Please output the listing below character for character and omit the images.

Input:
——

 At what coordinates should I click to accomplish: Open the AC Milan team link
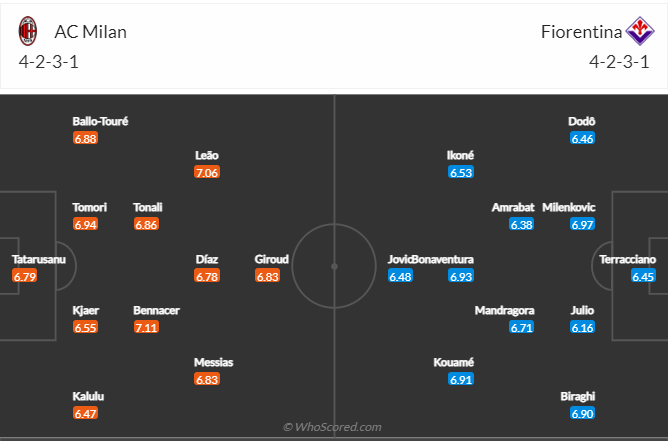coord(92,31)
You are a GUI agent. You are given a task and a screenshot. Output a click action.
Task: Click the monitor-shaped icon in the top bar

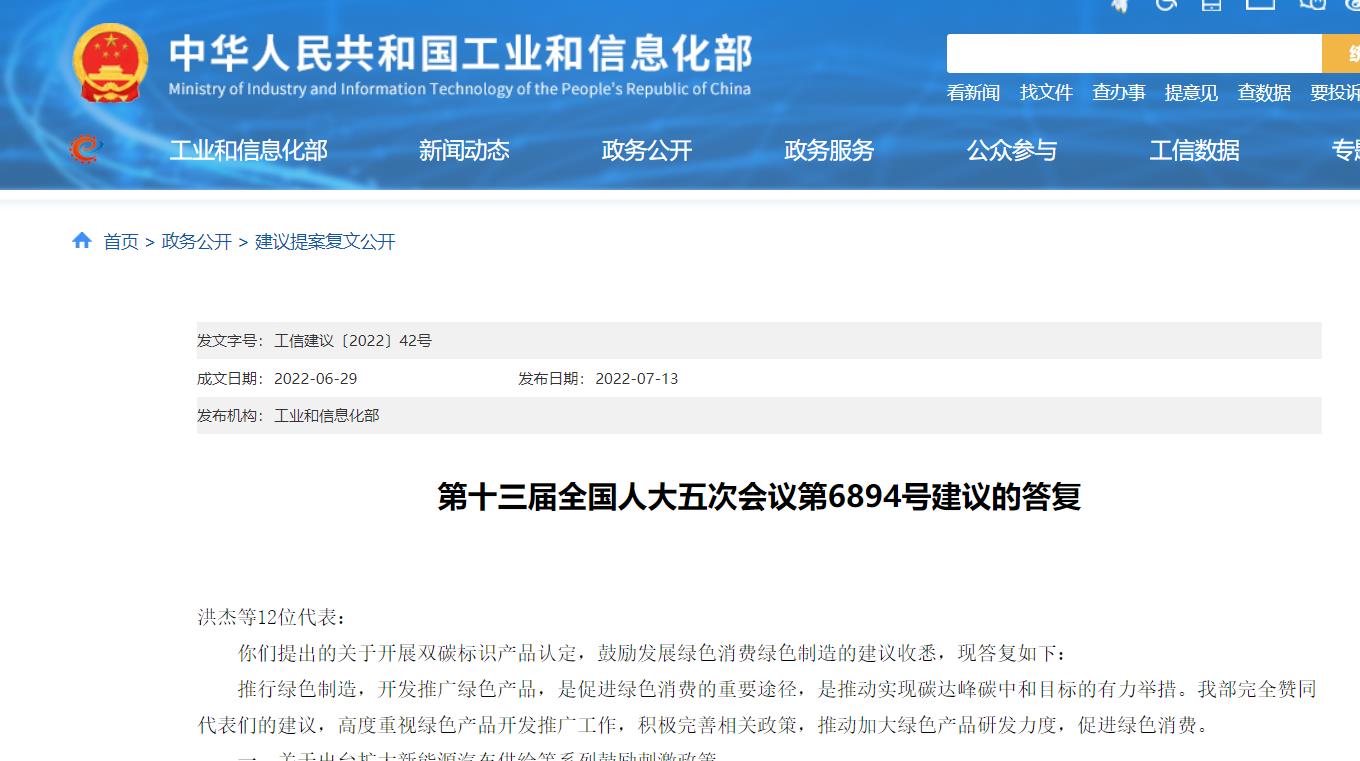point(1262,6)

——

Written answer:
 At what coordinates should I click to accomplish: Open the AC Milan team link
coord(92,31)
You are a GUI agent. You are given a task and a screenshot. Output a click action.
Task: Click the monitor-shaped icon in the top bar

point(1262,6)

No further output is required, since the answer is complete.